The two greatest problems facing the United States today are racism and puritanism. This book aims to develop a unified theory of man and society that destroys (at least scientifically) these twin evils. Puritanism will be destroyed by showing that the social attitudes about human behavior implicit in puritanism are unscientific and misinformed. The first part of this book deals with the true nature of man, rather than a puritanical ideal man.
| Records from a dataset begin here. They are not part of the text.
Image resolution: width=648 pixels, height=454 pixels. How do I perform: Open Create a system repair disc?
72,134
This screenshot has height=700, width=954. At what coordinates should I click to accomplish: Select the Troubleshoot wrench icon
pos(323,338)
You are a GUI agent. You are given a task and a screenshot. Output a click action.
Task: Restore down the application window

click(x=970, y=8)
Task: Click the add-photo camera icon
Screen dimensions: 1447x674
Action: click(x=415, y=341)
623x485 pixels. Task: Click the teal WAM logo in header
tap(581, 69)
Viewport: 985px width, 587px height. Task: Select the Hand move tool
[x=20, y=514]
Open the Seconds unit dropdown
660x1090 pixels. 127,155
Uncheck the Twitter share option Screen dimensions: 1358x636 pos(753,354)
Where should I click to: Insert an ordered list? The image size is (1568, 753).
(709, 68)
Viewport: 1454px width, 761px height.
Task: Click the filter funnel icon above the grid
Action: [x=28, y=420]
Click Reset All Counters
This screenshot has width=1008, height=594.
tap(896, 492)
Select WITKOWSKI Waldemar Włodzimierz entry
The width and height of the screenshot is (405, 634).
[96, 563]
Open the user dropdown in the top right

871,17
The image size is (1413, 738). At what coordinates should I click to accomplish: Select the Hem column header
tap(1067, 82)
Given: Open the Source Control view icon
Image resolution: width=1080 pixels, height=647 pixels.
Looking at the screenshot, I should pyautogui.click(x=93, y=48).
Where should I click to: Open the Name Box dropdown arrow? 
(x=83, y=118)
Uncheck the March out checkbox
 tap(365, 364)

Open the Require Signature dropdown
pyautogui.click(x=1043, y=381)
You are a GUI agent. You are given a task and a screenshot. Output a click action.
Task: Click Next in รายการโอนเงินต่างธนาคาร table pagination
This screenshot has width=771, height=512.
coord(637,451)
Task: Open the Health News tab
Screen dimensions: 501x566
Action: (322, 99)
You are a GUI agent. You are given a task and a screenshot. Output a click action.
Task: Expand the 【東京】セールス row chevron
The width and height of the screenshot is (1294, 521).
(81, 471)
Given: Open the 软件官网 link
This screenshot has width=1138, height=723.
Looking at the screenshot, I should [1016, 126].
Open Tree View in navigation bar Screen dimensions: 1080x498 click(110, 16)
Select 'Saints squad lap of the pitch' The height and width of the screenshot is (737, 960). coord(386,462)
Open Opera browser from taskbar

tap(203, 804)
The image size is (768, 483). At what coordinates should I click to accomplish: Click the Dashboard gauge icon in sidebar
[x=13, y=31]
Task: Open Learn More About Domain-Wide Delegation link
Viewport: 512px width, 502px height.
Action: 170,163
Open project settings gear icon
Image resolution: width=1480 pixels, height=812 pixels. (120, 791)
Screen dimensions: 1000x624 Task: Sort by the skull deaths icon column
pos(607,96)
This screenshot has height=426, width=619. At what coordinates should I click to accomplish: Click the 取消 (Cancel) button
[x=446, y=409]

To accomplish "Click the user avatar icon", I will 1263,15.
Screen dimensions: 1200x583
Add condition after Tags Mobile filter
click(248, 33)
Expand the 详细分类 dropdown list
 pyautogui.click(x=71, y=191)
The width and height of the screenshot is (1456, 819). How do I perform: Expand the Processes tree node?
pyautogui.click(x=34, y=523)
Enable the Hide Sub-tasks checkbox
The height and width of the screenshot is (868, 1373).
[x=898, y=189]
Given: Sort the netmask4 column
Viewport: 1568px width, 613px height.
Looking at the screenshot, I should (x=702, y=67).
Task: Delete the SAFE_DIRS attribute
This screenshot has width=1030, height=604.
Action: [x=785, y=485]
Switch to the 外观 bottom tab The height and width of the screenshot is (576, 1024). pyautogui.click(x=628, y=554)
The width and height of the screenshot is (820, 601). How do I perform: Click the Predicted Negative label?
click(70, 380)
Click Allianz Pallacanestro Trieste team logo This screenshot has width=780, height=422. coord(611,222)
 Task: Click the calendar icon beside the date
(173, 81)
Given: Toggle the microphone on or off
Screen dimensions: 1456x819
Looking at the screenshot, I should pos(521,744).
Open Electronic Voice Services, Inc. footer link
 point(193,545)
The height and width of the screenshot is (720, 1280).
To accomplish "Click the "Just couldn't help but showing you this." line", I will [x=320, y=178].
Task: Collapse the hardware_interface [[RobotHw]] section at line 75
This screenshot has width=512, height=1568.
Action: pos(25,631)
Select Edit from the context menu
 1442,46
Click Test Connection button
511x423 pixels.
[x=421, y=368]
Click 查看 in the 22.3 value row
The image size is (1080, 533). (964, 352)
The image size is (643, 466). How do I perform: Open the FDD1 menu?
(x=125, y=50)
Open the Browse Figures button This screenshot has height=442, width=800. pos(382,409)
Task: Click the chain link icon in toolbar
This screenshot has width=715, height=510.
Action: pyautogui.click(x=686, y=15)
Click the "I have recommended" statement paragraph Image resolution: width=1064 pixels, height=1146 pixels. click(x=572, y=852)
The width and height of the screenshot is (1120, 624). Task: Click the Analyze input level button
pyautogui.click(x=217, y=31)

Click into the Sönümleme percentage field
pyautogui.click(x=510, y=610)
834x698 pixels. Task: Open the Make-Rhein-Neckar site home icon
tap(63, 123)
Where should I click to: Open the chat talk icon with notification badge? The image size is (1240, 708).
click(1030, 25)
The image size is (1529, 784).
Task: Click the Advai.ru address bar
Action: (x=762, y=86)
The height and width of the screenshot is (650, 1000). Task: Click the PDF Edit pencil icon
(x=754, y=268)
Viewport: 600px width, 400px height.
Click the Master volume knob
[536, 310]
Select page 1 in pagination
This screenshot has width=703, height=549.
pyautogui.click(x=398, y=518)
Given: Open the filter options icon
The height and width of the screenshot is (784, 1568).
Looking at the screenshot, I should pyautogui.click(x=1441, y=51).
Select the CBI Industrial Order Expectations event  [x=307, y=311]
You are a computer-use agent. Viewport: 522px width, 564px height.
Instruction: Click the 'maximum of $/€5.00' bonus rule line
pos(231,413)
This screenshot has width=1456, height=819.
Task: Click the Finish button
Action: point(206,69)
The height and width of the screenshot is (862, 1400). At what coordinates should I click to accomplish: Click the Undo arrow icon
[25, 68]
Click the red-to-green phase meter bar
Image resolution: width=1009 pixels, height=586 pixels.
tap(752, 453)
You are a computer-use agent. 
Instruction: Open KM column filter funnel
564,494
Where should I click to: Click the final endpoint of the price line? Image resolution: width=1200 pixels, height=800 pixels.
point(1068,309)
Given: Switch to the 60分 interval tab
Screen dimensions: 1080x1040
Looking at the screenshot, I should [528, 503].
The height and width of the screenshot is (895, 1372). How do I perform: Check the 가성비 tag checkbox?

Once having established the nature of man, we have to turn our attentions to the nature of society. Actually man as we know him would not have developed without society. All primates live in relatively advanced social structures. Part II of the book traces the evolution of man's societies. This is largely the result of finding new ways to perform the economic function. The history of more complicated economic societies is traced, including studies of hunting and gathering, agriculture, and feudalistic societies. The way the nations handled the feudalistic disputes between nobles and peasants largely determined the political and economic choices the nations made when faced with the class conflicts inherent in the early days of the industrial revolution. Economics is very wound up with politics so that the economic system a nation chooses is often the result of the political choices one makes. And these in turn are dependent on such variables as the degree of ethnic diversity, history, as well as many other factors. Part III develops a political theory explaining why different nations made different choices. Thus, the book carries us from the origins of life to the future of capitalism in the advanced industrial societies. Along the way, we showed how this theory subsumes all the sciences and social sciences.